** Your task **
Return all of the records below verbatim.

⁂

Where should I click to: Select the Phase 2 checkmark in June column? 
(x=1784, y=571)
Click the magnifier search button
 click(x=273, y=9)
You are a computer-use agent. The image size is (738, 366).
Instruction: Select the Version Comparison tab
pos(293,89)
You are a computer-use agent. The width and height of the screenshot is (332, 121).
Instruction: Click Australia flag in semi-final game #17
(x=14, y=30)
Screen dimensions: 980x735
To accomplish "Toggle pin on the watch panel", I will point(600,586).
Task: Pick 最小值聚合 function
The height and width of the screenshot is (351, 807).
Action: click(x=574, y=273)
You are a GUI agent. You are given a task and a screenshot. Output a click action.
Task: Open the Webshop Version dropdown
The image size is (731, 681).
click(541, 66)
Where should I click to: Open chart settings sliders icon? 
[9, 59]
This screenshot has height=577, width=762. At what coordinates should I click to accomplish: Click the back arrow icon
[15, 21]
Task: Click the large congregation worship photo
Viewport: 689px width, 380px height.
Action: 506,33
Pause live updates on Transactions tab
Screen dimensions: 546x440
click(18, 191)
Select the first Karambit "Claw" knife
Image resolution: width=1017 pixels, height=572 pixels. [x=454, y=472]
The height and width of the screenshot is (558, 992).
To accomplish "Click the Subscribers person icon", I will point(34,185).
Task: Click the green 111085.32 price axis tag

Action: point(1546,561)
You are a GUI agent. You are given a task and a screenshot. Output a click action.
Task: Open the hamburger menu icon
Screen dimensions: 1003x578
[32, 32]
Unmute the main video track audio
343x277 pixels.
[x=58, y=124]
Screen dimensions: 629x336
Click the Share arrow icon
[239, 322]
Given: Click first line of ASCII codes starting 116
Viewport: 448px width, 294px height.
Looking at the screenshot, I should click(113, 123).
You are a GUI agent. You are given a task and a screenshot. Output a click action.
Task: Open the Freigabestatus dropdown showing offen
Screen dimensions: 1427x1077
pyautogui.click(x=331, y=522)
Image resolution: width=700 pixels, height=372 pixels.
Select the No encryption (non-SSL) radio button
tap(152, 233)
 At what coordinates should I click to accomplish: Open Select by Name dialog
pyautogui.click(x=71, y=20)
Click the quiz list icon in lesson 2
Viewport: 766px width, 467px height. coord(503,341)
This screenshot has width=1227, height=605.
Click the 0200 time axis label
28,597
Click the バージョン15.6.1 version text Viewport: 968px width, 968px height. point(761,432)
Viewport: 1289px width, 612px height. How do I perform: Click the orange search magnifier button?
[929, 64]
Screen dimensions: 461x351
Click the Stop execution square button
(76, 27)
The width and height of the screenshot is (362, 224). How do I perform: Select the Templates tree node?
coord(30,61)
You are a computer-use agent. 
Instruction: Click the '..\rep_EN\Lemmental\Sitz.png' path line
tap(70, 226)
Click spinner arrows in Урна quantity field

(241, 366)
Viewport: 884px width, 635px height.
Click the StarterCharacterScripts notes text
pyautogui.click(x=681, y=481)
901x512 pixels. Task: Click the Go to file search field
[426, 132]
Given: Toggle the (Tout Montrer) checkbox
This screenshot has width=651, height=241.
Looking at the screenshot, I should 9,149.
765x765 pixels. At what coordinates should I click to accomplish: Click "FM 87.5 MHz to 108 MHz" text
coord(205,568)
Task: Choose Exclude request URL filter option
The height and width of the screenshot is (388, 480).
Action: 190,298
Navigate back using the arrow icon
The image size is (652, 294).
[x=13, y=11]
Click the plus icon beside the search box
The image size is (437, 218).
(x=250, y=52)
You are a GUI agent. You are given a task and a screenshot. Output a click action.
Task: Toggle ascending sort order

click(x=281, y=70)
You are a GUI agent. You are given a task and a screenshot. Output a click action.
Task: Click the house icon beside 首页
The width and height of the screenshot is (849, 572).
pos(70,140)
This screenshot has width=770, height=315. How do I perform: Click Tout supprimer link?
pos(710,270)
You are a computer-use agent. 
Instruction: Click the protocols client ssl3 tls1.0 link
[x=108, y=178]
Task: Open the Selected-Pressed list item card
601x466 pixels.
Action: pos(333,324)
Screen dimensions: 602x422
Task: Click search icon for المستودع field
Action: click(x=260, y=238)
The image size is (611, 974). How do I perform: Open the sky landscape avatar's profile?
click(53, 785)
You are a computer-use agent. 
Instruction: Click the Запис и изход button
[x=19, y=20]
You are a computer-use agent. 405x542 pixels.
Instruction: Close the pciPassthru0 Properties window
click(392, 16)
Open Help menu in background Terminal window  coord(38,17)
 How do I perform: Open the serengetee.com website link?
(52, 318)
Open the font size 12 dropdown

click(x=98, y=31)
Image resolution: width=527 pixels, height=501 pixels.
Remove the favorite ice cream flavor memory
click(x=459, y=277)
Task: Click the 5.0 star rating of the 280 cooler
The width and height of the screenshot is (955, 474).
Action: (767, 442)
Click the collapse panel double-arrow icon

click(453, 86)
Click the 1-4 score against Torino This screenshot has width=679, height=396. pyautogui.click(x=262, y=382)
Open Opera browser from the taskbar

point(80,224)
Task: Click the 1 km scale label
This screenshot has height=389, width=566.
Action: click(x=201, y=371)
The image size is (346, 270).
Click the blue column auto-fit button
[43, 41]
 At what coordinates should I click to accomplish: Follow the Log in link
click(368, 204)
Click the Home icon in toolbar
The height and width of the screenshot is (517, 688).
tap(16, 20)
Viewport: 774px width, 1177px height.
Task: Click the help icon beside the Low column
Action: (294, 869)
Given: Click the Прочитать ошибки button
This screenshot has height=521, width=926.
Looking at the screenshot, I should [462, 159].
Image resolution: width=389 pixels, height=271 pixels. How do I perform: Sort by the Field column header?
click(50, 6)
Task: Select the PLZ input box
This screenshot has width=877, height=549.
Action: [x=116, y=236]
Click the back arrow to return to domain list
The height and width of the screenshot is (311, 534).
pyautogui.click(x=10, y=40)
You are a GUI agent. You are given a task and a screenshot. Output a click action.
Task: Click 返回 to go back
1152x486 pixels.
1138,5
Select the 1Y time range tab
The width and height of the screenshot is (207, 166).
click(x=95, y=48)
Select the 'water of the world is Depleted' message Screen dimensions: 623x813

⁂

** Worked solution **
Where should I click to: Select the Phase 2 checkmark in June column? 
(x=1784, y=571)
Click the magnifier search button
 click(x=273, y=9)
You are a computer-use agent. The image size is (738, 366).
Instruction: Select the Version Comparison tab
pos(293,89)
You are a computer-use agent. The width and height of the screenshot is (332, 121).
Instruction: Click Australia flag in semi-final game #17
(x=14, y=30)
Screen dimensions: 980x735
To accomplish "Toggle pin on the watch panel", I will point(600,586).
Task: Pick 最小值聚合 function
The height and width of the screenshot is (351, 807).
Action: click(x=574, y=273)
You are a GUI agent. You are given a task and a screenshot. Output a click action.
Task: Open the Webshop Version dropdown
The image size is (731, 681).
click(541, 66)
Where should I click to: Open chart settings sliders icon? 
[9, 59]
This screenshot has height=577, width=762. At what coordinates should I click to accomplish: Click the back arrow icon
[15, 21]
Task: Click the large congregation worship photo
Viewport: 689px width, 380px height.
Action: 506,33
Pause live updates on Transactions tab
Screen dimensions: 546x440
click(18, 191)
Select the first Karambit "Claw" knife
Image resolution: width=1017 pixels, height=572 pixels. [x=454, y=472]
The height and width of the screenshot is (558, 992).
To accomplish "Click the Subscribers person icon", I will point(34,185).
Task: Click the green 111085.32 price axis tag

Action: point(1546,561)
You are a GUI agent. You are given a task and a screenshot. Output a click action.
Task: Open the hamburger menu icon
Screen dimensions: 1003x578
[32, 32]
Unmute the main video track audio
343x277 pixels.
[x=58, y=124]
Screen dimensions: 629x336
Click the Share arrow icon
[239, 322]
Given: Click first line of ASCII codes starting 116
Viewport: 448px width, 294px height.
Looking at the screenshot, I should click(113, 123).
You are a GUI agent. You are given a task and a screenshot. Output a click action.
Task: Open the Freigabestatus dropdown showing offen
Screen dimensions: 1427x1077
pyautogui.click(x=331, y=522)
Image resolution: width=700 pixels, height=372 pixels.
Select the No encryption (non-SSL) radio button
tap(152, 233)
 At what coordinates should I click to accomplish: Open Select by Name dialog
pyautogui.click(x=71, y=20)
Click the quiz list icon in lesson 2
Viewport: 766px width, 467px height. coord(503,341)
This screenshot has width=1227, height=605.
Click the 0200 time axis label
28,597
Click the バージョン15.6.1 version text Viewport: 968px width, 968px height. point(761,432)
Viewport: 1289px width, 612px height. How do I perform: Click the orange search magnifier button?
[929, 64]
Screen dimensions: 461x351
Click the Stop execution square button
(76, 27)
The width and height of the screenshot is (362, 224). How do I perform: Select the Templates tree node?
coord(30,61)
You are a computer-use agent. 
Instruction: Click the '..\rep_EN\Lemmental\Sitz.png' path line
tap(70, 226)
Click spinner arrows in Урна quantity field

(241, 366)
Viewport: 884px width, 635px height.
Click the StarterCharacterScripts notes text
pyautogui.click(x=681, y=481)
901x512 pixels. Task: Click the Go to file search field
[426, 132]
Given: Toggle the (Tout Montrer) checkbox
This screenshot has width=651, height=241.
Looking at the screenshot, I should 9,149.
765x765 pixels. At what coordinates should I click to accomplish: Click "FM 87.5 MHz to 108 MHz" text
coord(205,568)
Task: Choose Exclude request URL filter option
The height and width of the screenshot is (388, 480).
Action: 190,298
Navigate back using the arrow icon
The image size is (652, 294).
[x=13, y=11]
Click the plus icon beside the search box
The image size is (437, 218).
(x=250, y=52)
You are a GUI agent. You are given a task and a screenshot. Output a click action.
Task: Toggle ascending sort order

click(x=281, y=70)
You are a GUI agent. You are given a task and a screenshot. Output a click action.
Task: Click the house icon beside 首页
The width and height of the screenshot is (849, 572).
pos(70,140)
This screenshot has width=770, height=315. How do I perform: Click Tout supprimer link?
pos(710,270)
You are a computer-use agent. 
Instruction: Click the protocols client ssl3 tls1.0 link
[x=108, y=178]
Task: Open the Selected-Pressed list item card
601x466 pixels.
Action: pos(333,324)
Screen dimensions: 602x422
Task: Click search icon for المستودع field
Action: click(x=260, y=238)
The image size is (611, 974). How do I perform: Open the sky landscape avatar's profile?
click(53, 785)
You are a computer-use agent. 
Instruction: Click the Запис и изход button
[x=19, y=20]
You are a computer-use agent. 405x542 pixels.
Instruction: Close the pciPassthru0 Properties window
click(392, 16)
Open Help menu in background Terminal window  coord(38,17)
 How do I perform: Open the serengetee.com website link?
(52, 318)
Open the font size 12 dropdown

click(x=98, y=31)
Image resolution: width=527 pixels, height=501 pixels.
Remove the favorite ice cream flavor memory
click(x=459, y=277)
Task: Click the 5.0 star rating of the 280 cooler
The width and height of the screenshot is (955, 474).
Action: (767, 442)
Click the collapse panel double-arrow icon

click(453, 86)
Click the 1-4 score against Torino This screenshot has width=679, height=396. pyautogui.click(x=262, y=382)
Open Opera browser from the taskbar

point(80,224)
Task: Click the 1 km scale label
This screenshot has height=389, width=566.
Action: click(x=201, y=371)
The image size is (346, 270).
Click the blue column auto-fit button
[43, 41]
 At what coordinates should I click to accomplish: Follow the Log in link
click(368, 204)
Click the Home icon in toolbar
The height and width of the screenshot is (517, 688).
tap(16, 20)
Viewport: 774px width, 1177px height.
Task: Click the help icon beside the Low column
Action: (294, 869)
Given: Click the Прочитать ошибки button
This screenshot has height=521, width=926.
Looking at the screenshot, I should [462, 159].
Image resolution: width=389 pixels, height=271 pixels. How do I perform: Sort by the Field column header?
click(50, 6)
Task: Select the PLZ input box
This screenshot has width=877, height=549.
Action: [x=116, y=236]
Click the back arrow to return to domain list
The height and width of the screenshot is (311, 534).
pyautogui.click(x=10, y=40)
You are a GUI agent. You are given a task and a screenshot. Output a click action.
Task: Click 返回 to go back
1152x486 pixels.
1138,5
Select the 1Y time range tab
The width and height of the screenshot is (207, 166).
click(x=95, y=48)
Select the 'water of the world is Depleted' message Screen dimensions: 623x813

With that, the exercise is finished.